Prove $$R~\text{a Principle Ideal Domain}~⇔R~\text{a UFD}~\land R~\text{a Bezout Domain}$$ Proof: The $⇒$ direction is evident, so it suffices to demonstrate the converse. Observe a typical ideal $I \subseteq R$, and choose arbitrary $x∈I$ with $x=u\pi_1^{\alpha_1}...\pi_n^{\alpha_n}$ being its unique decomposition up to units.
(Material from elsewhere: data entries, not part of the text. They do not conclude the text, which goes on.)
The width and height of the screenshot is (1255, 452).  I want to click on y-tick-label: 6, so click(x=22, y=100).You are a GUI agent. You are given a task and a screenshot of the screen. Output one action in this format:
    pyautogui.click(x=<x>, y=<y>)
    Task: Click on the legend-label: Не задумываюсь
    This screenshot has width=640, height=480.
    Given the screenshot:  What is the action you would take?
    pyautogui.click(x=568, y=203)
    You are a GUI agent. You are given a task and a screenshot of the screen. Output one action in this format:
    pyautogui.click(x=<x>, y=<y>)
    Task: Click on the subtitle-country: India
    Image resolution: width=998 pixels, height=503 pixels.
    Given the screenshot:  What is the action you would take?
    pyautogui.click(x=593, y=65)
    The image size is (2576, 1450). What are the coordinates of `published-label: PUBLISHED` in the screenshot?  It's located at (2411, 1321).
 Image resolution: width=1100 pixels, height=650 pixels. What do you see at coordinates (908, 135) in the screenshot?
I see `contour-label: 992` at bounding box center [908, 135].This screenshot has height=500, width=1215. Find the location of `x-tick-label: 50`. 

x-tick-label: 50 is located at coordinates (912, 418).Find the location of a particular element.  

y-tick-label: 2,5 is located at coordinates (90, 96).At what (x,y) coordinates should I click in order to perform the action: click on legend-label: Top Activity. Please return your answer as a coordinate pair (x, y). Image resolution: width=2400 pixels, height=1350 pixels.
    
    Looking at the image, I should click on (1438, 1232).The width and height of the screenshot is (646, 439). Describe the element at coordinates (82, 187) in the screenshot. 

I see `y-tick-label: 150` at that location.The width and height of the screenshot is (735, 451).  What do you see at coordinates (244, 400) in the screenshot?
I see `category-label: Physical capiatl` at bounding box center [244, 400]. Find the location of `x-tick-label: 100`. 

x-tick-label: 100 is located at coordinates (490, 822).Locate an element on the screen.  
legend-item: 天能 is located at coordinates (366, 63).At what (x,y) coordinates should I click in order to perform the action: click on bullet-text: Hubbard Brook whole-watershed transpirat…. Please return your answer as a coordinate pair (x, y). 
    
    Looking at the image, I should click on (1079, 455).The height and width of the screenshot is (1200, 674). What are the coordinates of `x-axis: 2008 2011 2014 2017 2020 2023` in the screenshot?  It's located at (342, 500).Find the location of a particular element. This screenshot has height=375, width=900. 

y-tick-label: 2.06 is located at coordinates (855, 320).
For any $e∈\mathbb{Z}^+ \cup \{0\}$ and $i$ with $1≤i≤n$ let $A_{i,e}=\{r∈I ~ | ~ \pi_i^e \mid r\}$. For each $i$ let $\beta_i$ be the largest integer such that $A_{i,\beta_i}=I$, which is guaranteed to exist for arbitrary $i$ as the exponent $\alpha_i$ of $\pi_i$ is finite so that as a bound $x∉A_{i,\alpha_i+1}$. For each $i$, choose $a_i$ such that $a_i ∈ I \setminus A_{i,\beta_i+1}$, so that $a_i=\pi_i^{\beta_i}n_i$ with $\pi_i \not \mid n_i$. Letting $A=\bigcup_{1≤i≤n} a_i$ and taking successive greatest common divisors of the $a_i$ and then taking a greatest common divisor of this and $x$, we have a final common divisor $d=\pi_1^{\beta_1}...\pi_n^{\beta_n}$ (since these are the only irreducibles dividing $x$, and for each $i$ there is an element $a_i$ with its minimal $\pi_i$ exponent $\beta_i$, and all the exponents of the $a_j$ and $x$ of $\pi_i$ is at least $\beta_i$ as $a_j,x∈I=A_{i,\beta_i}$), writable as an $R$-linear combination of elements from $A \cup \{x\} \subseteq I$ by 7.2.7. We claim $(d)=I$: Evidently $(d) \subseteq I$, and for the reverse containment, for any $r∈I$ we have $\pi_i^{\beta_i} \mid r$ for applicable $i$ since $r∈I=A_{i,\beta_i}$, implying $I \subseteq (d)$ and now $I=(d)$ is a principle ideal.$~\square$